短冊をひろう
最後に短冊に願い事を書いたのはいつのことだっただろう。それは小学生の時だったと思うが、もうどんなことを書いたかも覚えていない。七夕の記憶と言えば、給食で七夕の日には七夕ゼリーというものが出ていたのを思い出す。黄色い流れ星の形をしたゼリーが上に乗っかっている、そんなゼリー。味はもう忘れてしまった。実は去年、僕は母が作った七夕ゼリーを食べた。透き通った水色のゼリーの上に、黄色い星型のゼリーが乗っている、まさに星空のようで、美しいゼリーだった。
近所のスーパーには、七夕のコーナーがあって、誰でもそこの笹に願い事を書いて短冊を吊るすことができた。何気なく見ていると、子供の字で書かれたたくさんの短冊が吊るされていた。短冊がたくさん吊るされている笹は、なんだか綺麗で、僕は好きだ。僕は、落ちている短冊を見つけ、その短冊を拾った。その短冊には、いかにも子供らしいよれた字で
「○○くんとりょうおもいになれますように」
と書かれていた。かわいらしいなと、微笑むと同時に、僕は、少し切なくなってしまった。この子供のような、無垢で真っ直ぐで純粋な気持ちが、僕にはもうないような気がしたからだ。何かを失ったと、ふと感じるこの瞬間は、悲しくて、切ない。
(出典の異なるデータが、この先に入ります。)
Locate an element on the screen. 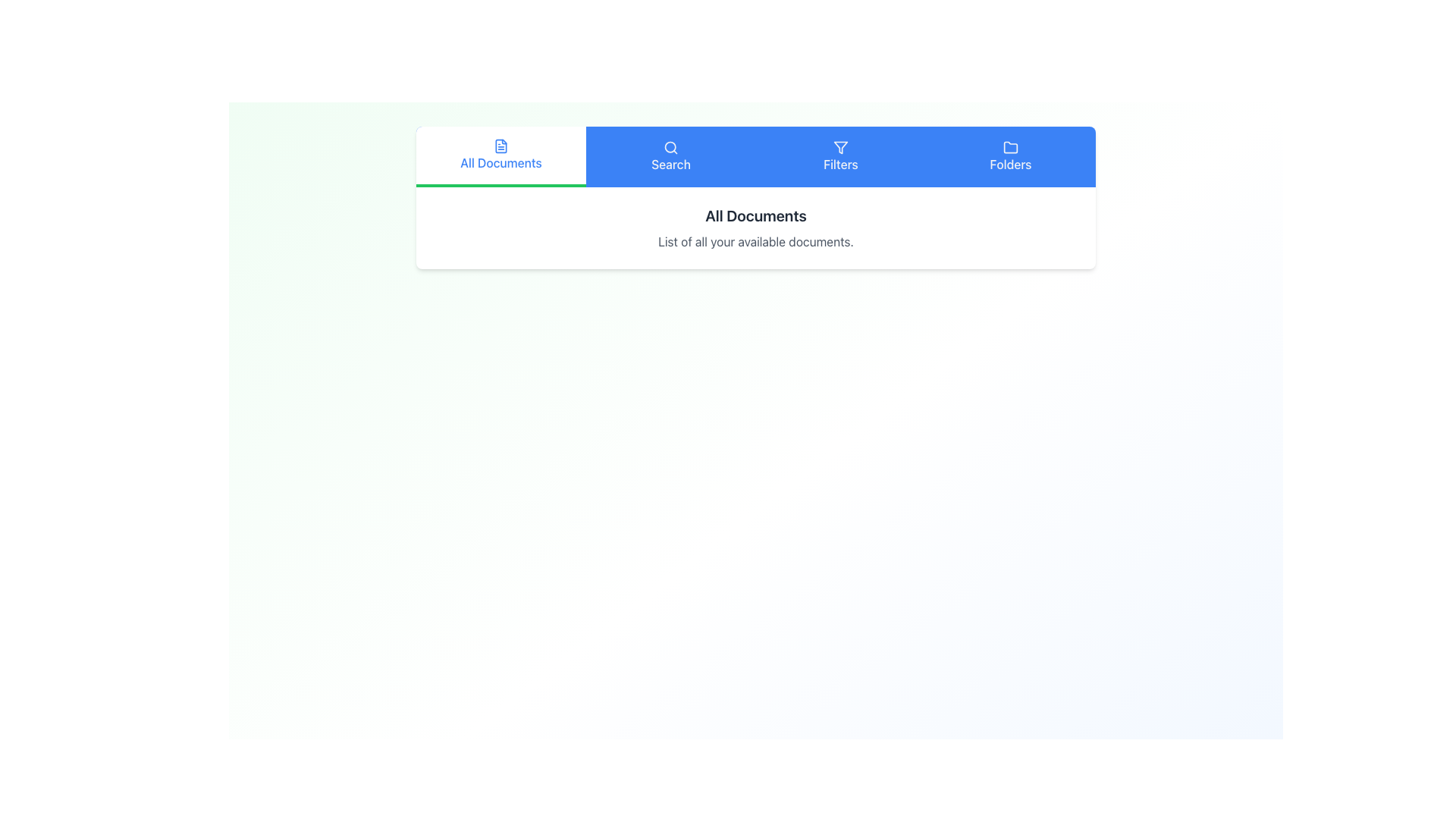 This screenshot has width=1456, height=819. the 'Folders' label, which is a bold white text on a blue background, located in the upper-right area of the interface is located at coordinates (1011, 164).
僕はその落ちていた短冊を吊るした。
帰り道、空を見上げれば、藍色の澄んだ夜空に、夏の大三角形がきらきらと輝いていた。あそこにあるベガは25年前。アルタイルは17年前。デネブは1400年前の姿を、僕たちは見ている。いろんな過去の姿を一度に見渡しているというのは、なんだか不思議で、素敵なことだと僕は思う。